• ENG

US gives full approval for antiviral drug remdesivir in COVID-19 treatment

US gives full approval for antiviral drug remdesivir in COVID-19 treatment
Earlier, remdesivir was approved for treatment of COVID-19 in approximately 50 countries, including India.

FDA grants full approval to remdesivir for COVID-19 treatment after trials showed that it cut the recovery time on average by five days.

Written by Jahnavi Sarma |Published : October 23, 2020 2:55 PM IST

US regulators have given full approval for the antiviral drug remdesivir to treat COVID-19 patients in hospitals. The US Food and Drug Administration (FDA) said Veklury, the drug's brand name, cut the recovery time on average by five days during clinical trials. "Veklury is the first treatment for COVID-19 to receive FDA approval," the FDA said in a statement, the BBC reported on Friday. However, the World Health Organization (WHO) said last week remdesivir had little to no effect on patients' survival. The WHO Solidarity trial found that remdesivir, the antiviral drug that's widely prescribed against COVID-19, has no substantial effect on mortality, initiation of ventilation or duration of hospital stay. The WHO said this was based on its own study - but the drug's manufacturer Gilead rejected the findings of the trial.
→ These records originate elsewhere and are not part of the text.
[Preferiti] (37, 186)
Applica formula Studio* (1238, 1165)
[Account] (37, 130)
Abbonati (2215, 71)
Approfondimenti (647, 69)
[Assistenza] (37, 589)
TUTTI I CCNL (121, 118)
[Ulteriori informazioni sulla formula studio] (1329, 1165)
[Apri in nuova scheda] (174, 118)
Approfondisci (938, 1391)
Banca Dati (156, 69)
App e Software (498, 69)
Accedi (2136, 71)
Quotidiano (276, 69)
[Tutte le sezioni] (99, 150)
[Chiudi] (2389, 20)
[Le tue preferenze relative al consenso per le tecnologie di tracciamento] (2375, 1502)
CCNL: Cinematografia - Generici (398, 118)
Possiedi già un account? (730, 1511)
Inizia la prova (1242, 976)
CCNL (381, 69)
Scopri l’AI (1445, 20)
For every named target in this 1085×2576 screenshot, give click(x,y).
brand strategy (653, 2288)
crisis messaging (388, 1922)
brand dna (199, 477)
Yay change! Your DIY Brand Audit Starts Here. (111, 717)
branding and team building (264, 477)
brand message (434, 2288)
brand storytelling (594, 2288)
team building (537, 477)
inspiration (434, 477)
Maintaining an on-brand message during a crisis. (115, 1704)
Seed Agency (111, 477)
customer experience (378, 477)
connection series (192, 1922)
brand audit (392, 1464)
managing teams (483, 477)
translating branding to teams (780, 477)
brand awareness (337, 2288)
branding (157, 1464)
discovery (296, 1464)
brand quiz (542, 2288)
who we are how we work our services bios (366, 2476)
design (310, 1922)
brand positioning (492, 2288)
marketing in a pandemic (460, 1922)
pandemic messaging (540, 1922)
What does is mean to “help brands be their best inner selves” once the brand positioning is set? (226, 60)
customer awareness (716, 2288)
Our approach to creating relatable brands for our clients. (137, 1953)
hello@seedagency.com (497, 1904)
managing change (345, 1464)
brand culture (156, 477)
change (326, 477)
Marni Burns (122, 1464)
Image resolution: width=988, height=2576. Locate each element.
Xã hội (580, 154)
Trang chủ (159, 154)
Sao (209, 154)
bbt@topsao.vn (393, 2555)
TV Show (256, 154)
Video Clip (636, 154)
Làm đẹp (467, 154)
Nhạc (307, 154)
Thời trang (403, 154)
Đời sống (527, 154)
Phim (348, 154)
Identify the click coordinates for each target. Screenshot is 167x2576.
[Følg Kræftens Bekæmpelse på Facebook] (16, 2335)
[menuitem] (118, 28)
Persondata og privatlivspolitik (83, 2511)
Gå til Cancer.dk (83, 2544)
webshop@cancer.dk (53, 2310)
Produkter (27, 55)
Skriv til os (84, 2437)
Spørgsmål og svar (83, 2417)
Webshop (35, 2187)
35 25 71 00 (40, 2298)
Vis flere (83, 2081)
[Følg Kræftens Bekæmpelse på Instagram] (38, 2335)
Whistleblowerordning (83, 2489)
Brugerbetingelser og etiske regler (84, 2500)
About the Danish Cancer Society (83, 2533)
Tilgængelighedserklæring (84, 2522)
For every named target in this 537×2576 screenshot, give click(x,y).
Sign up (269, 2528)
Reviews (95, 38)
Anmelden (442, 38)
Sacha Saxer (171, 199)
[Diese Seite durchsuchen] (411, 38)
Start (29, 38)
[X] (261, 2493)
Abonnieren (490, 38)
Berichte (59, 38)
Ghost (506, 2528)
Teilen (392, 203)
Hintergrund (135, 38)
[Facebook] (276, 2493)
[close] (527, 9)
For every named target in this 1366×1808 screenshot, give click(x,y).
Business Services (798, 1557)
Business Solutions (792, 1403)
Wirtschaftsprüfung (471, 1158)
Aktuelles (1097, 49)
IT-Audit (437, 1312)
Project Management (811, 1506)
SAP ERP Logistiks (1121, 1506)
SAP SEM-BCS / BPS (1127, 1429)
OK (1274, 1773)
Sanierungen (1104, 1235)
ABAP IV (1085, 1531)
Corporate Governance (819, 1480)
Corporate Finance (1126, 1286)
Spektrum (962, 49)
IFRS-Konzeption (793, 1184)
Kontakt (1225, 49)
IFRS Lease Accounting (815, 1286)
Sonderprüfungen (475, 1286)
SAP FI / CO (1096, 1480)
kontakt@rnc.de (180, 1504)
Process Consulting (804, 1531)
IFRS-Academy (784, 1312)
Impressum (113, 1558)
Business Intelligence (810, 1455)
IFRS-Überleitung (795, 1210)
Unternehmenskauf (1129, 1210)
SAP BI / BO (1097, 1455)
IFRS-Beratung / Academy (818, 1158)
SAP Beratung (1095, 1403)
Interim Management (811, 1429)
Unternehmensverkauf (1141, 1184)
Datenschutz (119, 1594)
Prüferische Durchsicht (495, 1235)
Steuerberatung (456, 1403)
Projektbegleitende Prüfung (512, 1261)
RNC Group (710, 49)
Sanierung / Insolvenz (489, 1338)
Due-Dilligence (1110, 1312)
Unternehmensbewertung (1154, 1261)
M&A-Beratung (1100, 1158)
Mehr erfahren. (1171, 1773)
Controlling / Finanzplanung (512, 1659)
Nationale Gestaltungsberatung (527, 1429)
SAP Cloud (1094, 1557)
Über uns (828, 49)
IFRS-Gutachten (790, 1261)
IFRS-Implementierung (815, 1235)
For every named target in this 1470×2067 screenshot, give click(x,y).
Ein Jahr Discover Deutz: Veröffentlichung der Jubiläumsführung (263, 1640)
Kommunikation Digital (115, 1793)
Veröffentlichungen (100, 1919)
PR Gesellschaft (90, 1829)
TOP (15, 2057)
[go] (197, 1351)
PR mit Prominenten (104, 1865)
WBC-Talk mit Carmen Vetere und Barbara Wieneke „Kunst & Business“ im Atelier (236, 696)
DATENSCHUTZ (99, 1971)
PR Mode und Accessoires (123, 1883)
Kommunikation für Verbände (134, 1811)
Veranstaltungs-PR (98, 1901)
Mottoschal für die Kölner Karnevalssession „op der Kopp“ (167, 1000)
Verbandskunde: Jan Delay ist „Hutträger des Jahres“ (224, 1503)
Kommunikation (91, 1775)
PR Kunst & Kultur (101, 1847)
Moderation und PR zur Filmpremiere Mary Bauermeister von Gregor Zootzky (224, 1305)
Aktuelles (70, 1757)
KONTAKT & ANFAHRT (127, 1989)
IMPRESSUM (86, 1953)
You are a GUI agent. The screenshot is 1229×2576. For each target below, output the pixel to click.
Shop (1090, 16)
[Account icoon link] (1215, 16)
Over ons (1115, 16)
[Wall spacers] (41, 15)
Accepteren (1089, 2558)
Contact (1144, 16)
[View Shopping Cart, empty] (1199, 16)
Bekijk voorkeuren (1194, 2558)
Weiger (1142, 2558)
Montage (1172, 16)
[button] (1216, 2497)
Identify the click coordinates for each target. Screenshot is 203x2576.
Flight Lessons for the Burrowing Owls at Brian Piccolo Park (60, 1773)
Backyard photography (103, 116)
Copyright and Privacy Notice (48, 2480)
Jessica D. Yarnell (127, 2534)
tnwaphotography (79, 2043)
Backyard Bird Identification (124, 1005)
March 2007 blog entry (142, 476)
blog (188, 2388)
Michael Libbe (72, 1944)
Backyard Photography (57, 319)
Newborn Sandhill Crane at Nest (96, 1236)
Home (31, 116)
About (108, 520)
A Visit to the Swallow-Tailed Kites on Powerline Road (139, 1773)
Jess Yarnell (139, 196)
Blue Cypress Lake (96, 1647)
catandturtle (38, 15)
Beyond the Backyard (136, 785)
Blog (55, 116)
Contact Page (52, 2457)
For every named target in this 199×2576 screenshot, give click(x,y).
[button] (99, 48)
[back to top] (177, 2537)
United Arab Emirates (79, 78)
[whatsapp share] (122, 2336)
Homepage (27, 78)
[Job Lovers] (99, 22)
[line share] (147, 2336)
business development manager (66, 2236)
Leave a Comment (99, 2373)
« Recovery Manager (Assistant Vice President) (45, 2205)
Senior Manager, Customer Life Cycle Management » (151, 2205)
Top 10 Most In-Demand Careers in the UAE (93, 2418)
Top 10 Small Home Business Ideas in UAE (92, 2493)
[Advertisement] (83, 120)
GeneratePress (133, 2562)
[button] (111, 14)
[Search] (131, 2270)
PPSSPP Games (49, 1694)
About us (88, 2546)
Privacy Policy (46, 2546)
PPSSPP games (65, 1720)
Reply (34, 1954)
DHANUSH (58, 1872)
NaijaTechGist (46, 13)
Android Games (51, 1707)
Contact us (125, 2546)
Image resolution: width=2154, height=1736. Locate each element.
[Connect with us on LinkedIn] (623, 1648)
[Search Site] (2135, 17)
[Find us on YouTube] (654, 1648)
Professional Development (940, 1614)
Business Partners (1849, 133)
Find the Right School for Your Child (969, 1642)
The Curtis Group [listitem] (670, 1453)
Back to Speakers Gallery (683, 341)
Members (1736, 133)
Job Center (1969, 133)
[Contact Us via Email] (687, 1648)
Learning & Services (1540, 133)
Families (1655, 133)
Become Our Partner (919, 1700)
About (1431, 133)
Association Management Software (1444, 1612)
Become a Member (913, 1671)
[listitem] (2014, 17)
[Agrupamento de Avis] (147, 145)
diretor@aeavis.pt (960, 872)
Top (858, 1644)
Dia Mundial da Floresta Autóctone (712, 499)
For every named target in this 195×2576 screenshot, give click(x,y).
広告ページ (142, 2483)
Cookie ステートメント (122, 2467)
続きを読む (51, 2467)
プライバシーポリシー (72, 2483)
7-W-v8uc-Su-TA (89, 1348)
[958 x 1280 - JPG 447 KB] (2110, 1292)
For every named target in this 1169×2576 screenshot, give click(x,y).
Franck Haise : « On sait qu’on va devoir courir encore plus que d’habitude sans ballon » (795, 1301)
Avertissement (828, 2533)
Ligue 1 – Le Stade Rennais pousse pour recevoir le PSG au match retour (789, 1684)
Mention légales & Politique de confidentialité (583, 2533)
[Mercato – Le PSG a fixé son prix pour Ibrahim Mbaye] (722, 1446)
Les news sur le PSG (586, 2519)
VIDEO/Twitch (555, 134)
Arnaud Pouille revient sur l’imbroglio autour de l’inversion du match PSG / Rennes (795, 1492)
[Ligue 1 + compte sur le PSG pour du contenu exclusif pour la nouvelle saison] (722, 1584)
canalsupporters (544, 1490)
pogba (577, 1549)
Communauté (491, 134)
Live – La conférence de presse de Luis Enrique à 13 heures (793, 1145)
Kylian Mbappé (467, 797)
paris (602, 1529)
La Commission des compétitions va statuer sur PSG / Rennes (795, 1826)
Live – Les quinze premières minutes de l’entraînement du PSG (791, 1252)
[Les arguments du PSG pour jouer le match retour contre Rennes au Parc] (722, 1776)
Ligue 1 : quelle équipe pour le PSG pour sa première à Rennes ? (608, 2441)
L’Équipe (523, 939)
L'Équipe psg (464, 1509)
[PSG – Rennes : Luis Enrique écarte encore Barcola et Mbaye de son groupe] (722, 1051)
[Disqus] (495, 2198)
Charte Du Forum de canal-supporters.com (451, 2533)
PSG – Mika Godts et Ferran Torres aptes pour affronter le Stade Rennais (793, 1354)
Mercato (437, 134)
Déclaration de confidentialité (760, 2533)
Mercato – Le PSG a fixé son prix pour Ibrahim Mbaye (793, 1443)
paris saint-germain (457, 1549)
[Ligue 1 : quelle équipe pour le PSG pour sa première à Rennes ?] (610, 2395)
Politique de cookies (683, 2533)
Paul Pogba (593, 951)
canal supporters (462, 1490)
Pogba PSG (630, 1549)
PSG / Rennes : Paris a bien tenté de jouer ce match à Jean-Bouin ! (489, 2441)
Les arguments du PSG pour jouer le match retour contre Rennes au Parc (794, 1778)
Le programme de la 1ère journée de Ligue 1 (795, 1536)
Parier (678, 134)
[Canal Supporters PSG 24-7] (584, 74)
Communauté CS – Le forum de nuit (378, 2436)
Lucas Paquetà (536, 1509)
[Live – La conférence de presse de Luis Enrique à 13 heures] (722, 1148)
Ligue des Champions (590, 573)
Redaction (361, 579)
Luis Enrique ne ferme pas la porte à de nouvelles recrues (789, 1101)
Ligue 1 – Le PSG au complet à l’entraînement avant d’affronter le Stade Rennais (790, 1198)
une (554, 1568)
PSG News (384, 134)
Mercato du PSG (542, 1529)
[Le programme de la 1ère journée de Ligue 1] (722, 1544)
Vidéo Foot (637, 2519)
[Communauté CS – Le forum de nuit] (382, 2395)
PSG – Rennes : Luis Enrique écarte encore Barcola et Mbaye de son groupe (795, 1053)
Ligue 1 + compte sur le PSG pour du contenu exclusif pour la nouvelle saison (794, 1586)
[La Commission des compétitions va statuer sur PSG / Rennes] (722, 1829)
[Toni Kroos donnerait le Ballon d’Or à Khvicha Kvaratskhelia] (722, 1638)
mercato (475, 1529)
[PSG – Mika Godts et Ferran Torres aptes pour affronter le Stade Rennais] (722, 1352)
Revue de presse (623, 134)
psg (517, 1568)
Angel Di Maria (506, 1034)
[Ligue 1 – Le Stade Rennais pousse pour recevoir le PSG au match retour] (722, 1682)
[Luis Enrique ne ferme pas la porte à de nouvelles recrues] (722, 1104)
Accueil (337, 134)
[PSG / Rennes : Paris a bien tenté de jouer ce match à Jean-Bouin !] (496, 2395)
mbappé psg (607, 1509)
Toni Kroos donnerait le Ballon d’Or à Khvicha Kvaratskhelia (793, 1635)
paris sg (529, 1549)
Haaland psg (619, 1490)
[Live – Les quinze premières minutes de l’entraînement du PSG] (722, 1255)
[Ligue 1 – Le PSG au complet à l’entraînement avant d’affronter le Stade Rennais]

Remdesivir approved for use in patients 12 years and older

Remdesivir had been authorised for emergency use only in the US since May. It was recently given to President Donald Trump after he tested positive for COVID-19. He has since recovered. In the statement, the FDA said the drug was approved on Thursday "for use in adult and paediatric patients 12 years of age and older and weighing at least 40 kilograms for the treatment of COVID-19 requiring hospitalisation".

Approval comes after trials prove efficacy

"Today's approval is supported by data from multiple clinical trials that the agency has rigorously assessed and represents an important scientific milestone in the COVID-19 pandemic," said FDA Commissioner Stephen Hahn. The regulator said its decision was supported by the analysis of data from "three randomised, controlled clinical trials that included patients hospitalised with mild-to-severe COVID-19". One of the studies showed that that "the median time to recovery from COVID-19 was 10 days for the Veklury group compared to 15 days for the placebo group".

Also Read

More News

Remdesivir was part of WHO Solidiraty trial

For its Solidarity clinical trial, the WHO tested the effects four potential treatments of which remdesivir was one. But they also looked at malaria drug hydroxychloroquine, auto-immune drug interferon, and the HIV drug combination of lopinavir and ritonavir. WHO said that these drugs too have little or no effect on 28-day mortality. WHO discontinued hydroxychloroquine and lopinavir-ritonavir arms in July following the interim results. Dexamethasone, a low-cost steroid now widely used on COVID patients in intensive care in the UK, was not included in this study. The four drugs were tested with 11,266 adult patients in total, across 500 hospitals in more than 30 different countries. The results, which are yet to be peer-reviewed, suggested that none of these treatments had a substantial effect on mortality or on the length of time spent in hospital, the WHO said.

Earlier, remdesivir was approved for treatment of COVID-19 in approximately 50 countries, including India. The drug was pre-qualified by WHO. This drug had shown positive results in three other randomised, controlled clinical trials. In one large controlled trial in the US, it was seen that the drug brought down recovery time by about a third in severely ill, hospitalised adults with COVID-19, but was of little to help those with milder cases.